START INPUT MATERIAL

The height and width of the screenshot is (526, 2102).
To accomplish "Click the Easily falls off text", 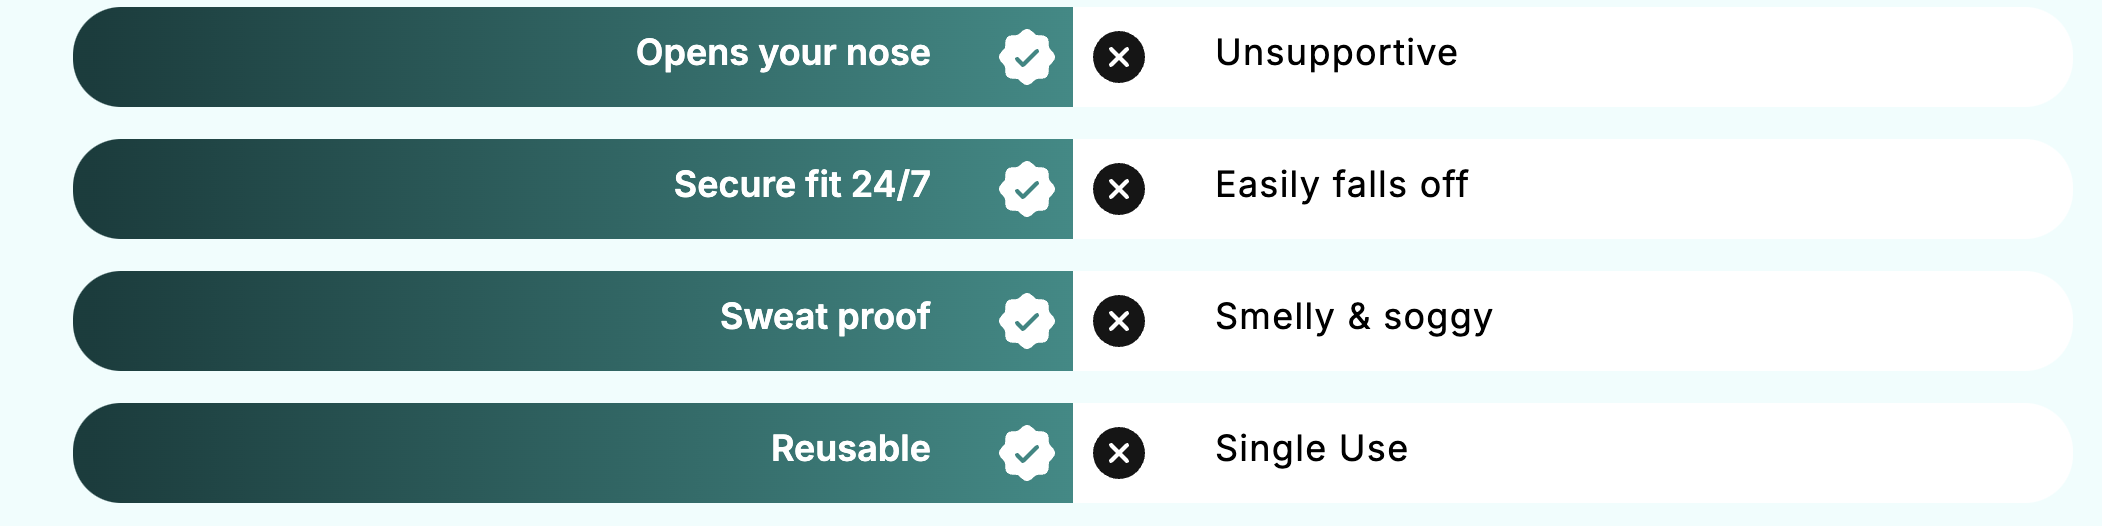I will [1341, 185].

END INPUT MATERIAL
START INPUT MATERIAL

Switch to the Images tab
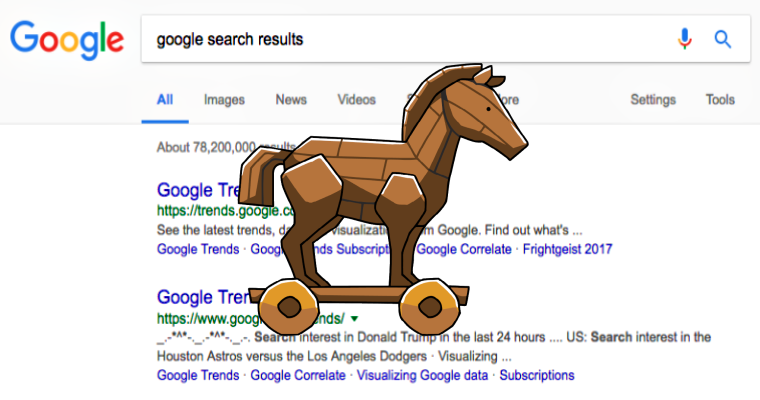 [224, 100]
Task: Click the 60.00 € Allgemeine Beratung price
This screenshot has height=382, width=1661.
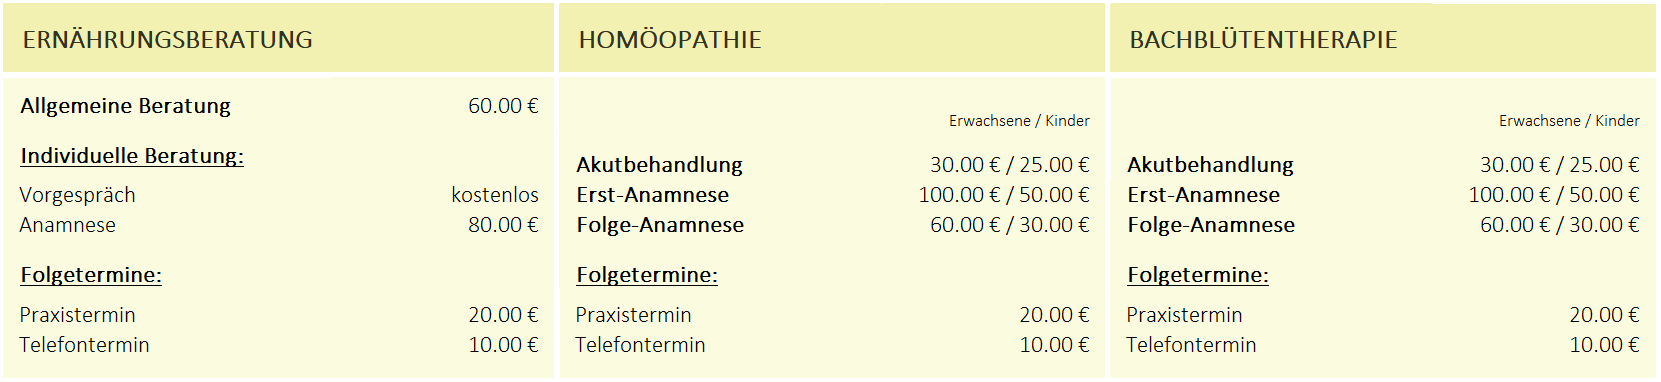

END INPUT MATERIAL

HOW TO COMPLETE THIS TASK
Only one stretch of the material above is wanted: the line containing "Switch to the Images tab" through the line containing "This screenshot has height=382, width=1661.". Restate it word for word, minus the pictures.

ANSWER TO THIS EXERCISE
Switch to the Images tab
 [224, 100]
Task: Click the 60.00 € Allgemeine Beratung price
This screenshot has height=382, width=1661.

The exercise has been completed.